The 6’6″, 214-pound combo guard Alec Burks was known for several years as the one Jazz player who didn’t play enough. He was a productive scorer and capable shooter when he did hit the floor, but he only eclipsed 1000 minutes in three of his seven full seasons in Salt Lake.
Last season he was part of two trades, both of which were more about his contract than his on-court value. His longest stint of 2018-19, with the Cleveland Cavaliers, saw him put up 11.6 points, 5.5 rebounds and 2.9 assists per game on below-average efficiency.
A lot of that can be attested to the context of playing for those putrid Cavaliers. The lineup he appeared most frequently in was with: Rodney Hood, who didn’t take off until he was traded to Portland; Cedi Osman, a good role player who isn’t lifting up a bottom feeder; Collin Sexton, a rookie last year who was historically bad; and Ante Zizic, who can only get 9.9 minutes a game on this season’s Cavs.

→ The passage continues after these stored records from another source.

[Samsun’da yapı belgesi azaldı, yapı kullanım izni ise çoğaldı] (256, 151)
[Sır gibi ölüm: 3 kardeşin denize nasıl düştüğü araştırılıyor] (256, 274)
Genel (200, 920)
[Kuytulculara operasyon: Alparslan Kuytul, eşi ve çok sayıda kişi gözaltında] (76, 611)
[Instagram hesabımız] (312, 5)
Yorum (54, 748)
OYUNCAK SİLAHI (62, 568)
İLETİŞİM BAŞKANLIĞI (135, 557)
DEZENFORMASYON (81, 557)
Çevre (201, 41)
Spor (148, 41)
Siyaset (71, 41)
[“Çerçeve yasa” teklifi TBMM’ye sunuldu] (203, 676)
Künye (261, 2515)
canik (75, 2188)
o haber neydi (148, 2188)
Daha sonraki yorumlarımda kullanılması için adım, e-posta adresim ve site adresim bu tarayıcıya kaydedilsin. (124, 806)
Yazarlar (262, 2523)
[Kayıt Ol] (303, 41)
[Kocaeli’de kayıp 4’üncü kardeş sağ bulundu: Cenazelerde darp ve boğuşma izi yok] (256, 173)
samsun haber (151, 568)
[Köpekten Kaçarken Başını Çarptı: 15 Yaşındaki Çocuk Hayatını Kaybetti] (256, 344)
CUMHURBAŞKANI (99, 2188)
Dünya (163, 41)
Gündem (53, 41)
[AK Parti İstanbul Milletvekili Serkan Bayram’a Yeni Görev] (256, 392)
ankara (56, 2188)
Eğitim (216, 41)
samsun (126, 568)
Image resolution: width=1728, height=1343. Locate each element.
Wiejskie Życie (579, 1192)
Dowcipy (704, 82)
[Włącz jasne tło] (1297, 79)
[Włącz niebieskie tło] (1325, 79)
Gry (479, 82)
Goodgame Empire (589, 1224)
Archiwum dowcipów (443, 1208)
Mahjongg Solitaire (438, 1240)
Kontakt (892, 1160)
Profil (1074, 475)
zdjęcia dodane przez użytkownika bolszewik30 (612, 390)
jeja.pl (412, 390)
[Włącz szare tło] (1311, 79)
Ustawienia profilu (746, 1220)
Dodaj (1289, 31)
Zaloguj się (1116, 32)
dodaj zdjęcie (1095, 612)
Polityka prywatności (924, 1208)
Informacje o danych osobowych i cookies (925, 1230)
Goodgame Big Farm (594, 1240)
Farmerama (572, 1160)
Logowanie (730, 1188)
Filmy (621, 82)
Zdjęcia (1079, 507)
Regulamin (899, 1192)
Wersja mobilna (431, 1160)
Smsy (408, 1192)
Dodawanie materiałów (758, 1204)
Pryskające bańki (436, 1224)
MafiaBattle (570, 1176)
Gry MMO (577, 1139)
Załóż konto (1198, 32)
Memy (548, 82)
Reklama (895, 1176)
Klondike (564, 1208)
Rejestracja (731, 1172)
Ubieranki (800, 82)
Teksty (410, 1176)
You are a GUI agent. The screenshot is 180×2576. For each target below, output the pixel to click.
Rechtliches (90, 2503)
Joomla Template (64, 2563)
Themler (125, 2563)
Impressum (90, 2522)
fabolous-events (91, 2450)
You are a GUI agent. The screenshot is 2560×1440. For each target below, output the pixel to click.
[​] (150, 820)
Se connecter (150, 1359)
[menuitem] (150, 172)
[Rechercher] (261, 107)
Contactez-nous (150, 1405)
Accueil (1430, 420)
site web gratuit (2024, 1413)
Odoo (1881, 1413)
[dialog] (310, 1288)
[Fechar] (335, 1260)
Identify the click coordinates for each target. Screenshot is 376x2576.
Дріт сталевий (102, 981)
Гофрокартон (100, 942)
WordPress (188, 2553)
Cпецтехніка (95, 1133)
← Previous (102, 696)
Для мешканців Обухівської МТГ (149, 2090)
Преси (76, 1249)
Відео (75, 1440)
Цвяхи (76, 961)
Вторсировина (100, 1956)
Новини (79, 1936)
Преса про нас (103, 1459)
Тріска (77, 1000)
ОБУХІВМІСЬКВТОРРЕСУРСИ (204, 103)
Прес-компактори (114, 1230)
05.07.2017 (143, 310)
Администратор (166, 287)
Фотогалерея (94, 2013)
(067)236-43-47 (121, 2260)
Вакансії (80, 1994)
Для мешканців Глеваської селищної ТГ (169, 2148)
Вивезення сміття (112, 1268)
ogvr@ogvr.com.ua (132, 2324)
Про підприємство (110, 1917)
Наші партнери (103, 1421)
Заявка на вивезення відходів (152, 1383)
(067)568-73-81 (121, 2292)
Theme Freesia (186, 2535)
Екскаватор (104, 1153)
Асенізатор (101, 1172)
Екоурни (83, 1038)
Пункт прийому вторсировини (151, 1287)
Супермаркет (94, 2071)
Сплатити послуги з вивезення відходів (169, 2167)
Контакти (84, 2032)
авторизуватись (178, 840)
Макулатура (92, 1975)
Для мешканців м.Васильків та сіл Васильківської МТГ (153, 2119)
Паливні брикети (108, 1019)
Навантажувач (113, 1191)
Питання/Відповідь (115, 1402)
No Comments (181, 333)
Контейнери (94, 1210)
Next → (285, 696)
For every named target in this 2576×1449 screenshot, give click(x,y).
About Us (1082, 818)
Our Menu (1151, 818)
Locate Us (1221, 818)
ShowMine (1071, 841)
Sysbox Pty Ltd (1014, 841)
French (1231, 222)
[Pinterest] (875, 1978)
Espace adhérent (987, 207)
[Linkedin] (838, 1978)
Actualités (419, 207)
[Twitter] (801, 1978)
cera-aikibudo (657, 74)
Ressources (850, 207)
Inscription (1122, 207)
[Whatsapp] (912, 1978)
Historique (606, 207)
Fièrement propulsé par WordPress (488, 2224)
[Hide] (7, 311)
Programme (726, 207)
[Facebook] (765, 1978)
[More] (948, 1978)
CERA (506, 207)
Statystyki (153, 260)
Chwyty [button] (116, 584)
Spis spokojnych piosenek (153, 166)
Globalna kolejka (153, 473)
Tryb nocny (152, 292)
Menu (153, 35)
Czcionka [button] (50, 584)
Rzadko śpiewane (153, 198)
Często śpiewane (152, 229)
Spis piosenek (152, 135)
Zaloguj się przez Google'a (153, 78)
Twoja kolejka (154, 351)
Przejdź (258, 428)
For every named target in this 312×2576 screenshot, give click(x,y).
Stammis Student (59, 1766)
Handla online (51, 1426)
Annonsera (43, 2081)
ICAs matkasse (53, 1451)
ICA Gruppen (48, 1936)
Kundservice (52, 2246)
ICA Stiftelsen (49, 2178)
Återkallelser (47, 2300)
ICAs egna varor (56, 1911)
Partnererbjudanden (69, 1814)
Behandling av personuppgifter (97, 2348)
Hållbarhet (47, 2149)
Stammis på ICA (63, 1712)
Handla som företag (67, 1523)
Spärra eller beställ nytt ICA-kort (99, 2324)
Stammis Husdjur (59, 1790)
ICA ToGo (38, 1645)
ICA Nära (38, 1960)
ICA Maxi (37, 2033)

Therefore, the Golden State Warriors said “why not?” and inked him to a one-year minimum deal. It was undoubtedly a hit, as Burks is having a career season, averaging 16.1 points and 3.1 assists on acceptable efficiency.
He’s had to create a lot for Golden State in the minutes sans D’Angelo Russell; 43.9 percent of his shots have been pull-ups, i.e. he’s had to manufacture a lot of offense for himself, per NBA.com. He can also run a pick-and-roll better than anyone on the current roster, generating 0.92 points per possession as the PNR ball handler (71st percentile, per NBA.com).
He will immediately step into a spark plug role for the Sixers, where he can initiate for others and get buckets when the offense stagnates. He may even be counted on to create at the end of games. Ideally, he becomes the backup point guard who can play on or off the ball, soaking up minutes at both the 1 and 2.
Glenn Robinson III had a stint with the Philadelphia 76ers in 2015, so Process trusters are sure to remember him. The 6’6″, 222-pound wing is known for one thing: shooting. Robinson won’t be counted on to play crunch-time minutes or take a Korkmaz-esque amount of threes per game, but he makes the most of the chances he gets.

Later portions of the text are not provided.